I dont have time to formulate an answer right now but I recommend the "Quest for Invariance" article by Meucci. The basic principle is: You need to look for an iid distributed "invariant". This obviously cant be the prices. Most people consider stock returns as more or less iid, thats why we use them. They are the invariants. Others use time series models to explain the distribution in more detail. Here, its the innovations $\epsilon$ who are the invariants (iid). For options for example, returns are of little use. We use the implied vol surface to get one of the invariants.
Feb
5
comment Portfolio choice problem of a CARA investor with n risky assets
Hi! Could you post the reference to your book? Firstly, the derivative is wrong. It should be : $\mu + \frac{\alpha}{2}\Sigma \phi = 0$ (a vector equation: in your version, $1^\prime \mu$ is a salar, $\Sigma\phi$ is a vector). Secondly, you didnt incorporate the budget constraint. My guess is that it comes into the utility function via a Lagrange method.
Feb
4
comment Covariance matrix and Cholesky decomposition
@crunch Yes, definitely. Also, $LL^T$ does not have to be SPD for this definition. Thats probably a reason to define it this way: Its defines a broader class of distributions (because $\Sigma$ does NOT have to be SPD).
Feb
4
comment Comparing cost of two alternative given their distribution
@Mohsen There are many ways to formulate a utility function for a risk averse investor. In the general case you cant even be sure the distributions have fininte variance!
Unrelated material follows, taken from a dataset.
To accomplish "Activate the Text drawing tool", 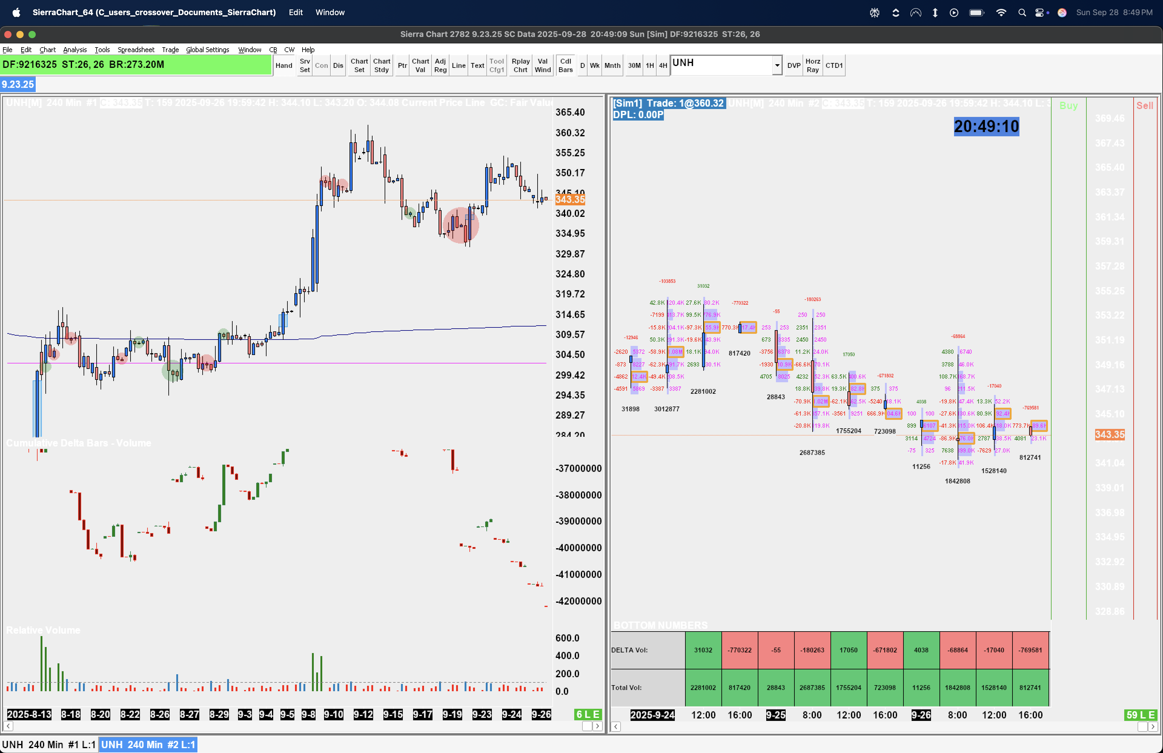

You can look into the topics of first order and, probably more relevant, second order stochastic dominance. This would include a big class of utility functions. Another way would be too look at utlity functions that include a risk measure of your choice that does not explicitly use variance such as value at risk or interquartile range and rank the alternatives accordingly.
Jan
29
comment VIX For Convertible Bonds
Hi, I don't know of such an index but you could try to calculate an index yourself. In the VIX whitepaper, you can see the calculation methodology: cboe.com/micro/vix/vixwhite.pdf I think one of the problems is that the built-in options in convertible bonds all have different underlyings and are usually not of plain vanilla type. Just look at 3-5 random prospectus of convertible bonds - you will usually find lots of different trigger levels and optionalities. That makes it harder to compare the options in two different convertible bonds let alone a whole CB index.